The world’s longest WordPress deployment

Looka (formerly Logojoy)
Looka Engineering
Published in
5 min readJun 14, 2018

WordPress is famous for its 5-minute install. Turns out it takes a little longer when deploying with kubernetes. So why did put ourselves through this?

Sections:

Since it’s 2018 and we all hate reading (and this isn’t an audio blog), the choose-your-own-adventure outline is below so you can jump to where you want to read.

  1. The Story Behind the Problem
  2. The Solution to the Problem
  3. The Kubernetes Configuration

The Story Behind the Problem

We’re all about efficiency and empowering everyone on any team to complete their work with minimal bottlenecks. We put our marketing site together using WordPress so that our marketing team could make changes to copy and pages without having to request dev support.

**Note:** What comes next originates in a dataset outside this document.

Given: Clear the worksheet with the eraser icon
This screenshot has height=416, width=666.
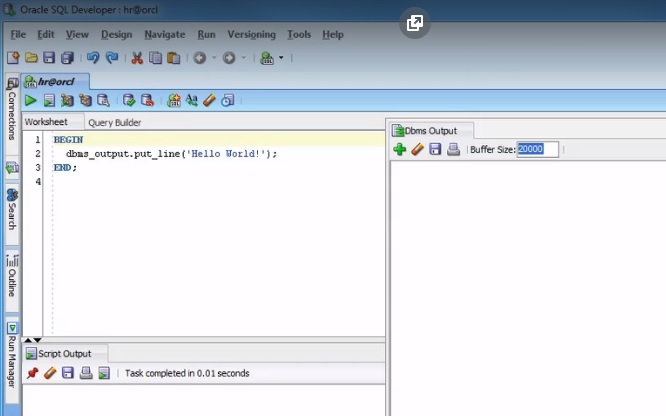Looking at the screenshot, I should [x=209, y=100].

Our core application is a completely agnostic front-end build using React and Redux, so we can hijack WordPress’ routing engine to forward all app-specific URLs to a single page that loads the application (woo, no subdomains). It’s also supported by a fair chunk of microservices, seriously.. we have like 20 repo’s running the logo maker alone (post about that coming soon):

As a result, we ran our WordPress build on its own instance, all by its lonesome. This setup was fine since it mostly worked as a hand-off to the application, where the real server loads existed.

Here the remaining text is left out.